> **PROBLEM STATEMENT**
Below are some entries. Return exactly the lines from the one with "The height and" through the final line, leaving out any pictures.
------ EXTRACTED INFORMATION
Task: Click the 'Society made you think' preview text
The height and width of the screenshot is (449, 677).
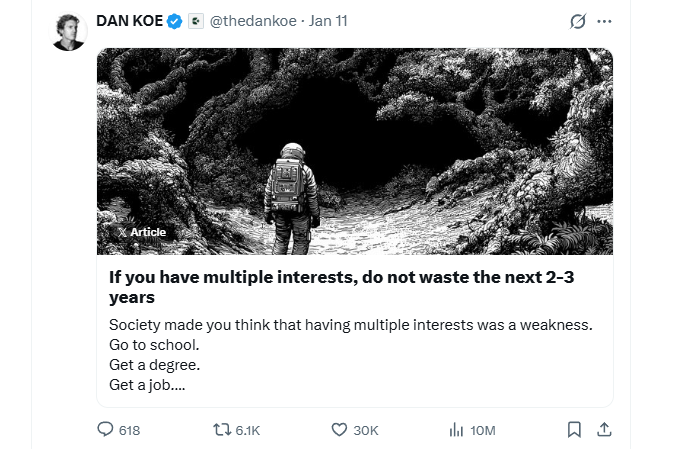Action: point(350,325)
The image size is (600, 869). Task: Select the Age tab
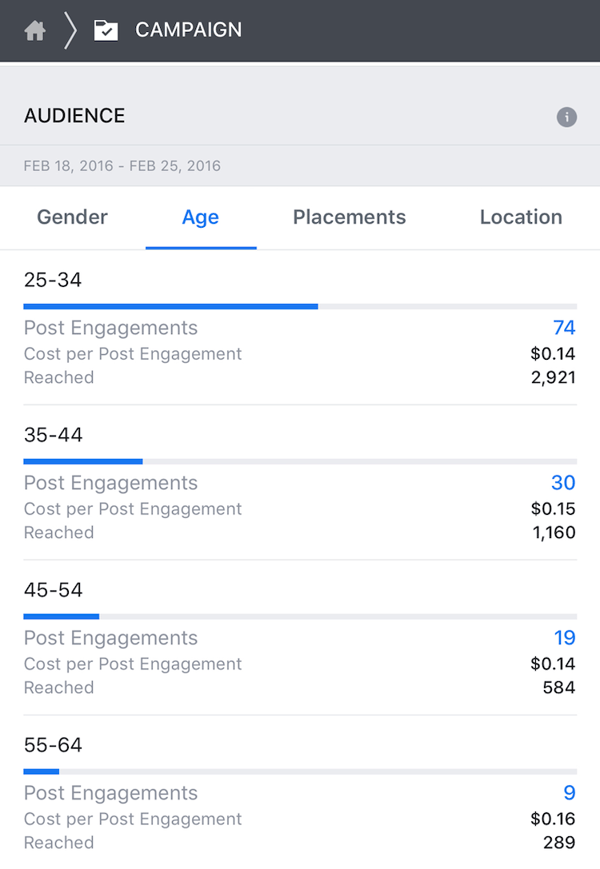tap(200, 217)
------------
> **ANSWER FOR THE TASK**
The height and width of the screenshot is (449, 677).
Action: point(350,325)
The image size is (600, 869). Task: Select the Age tab
tap(200, 217)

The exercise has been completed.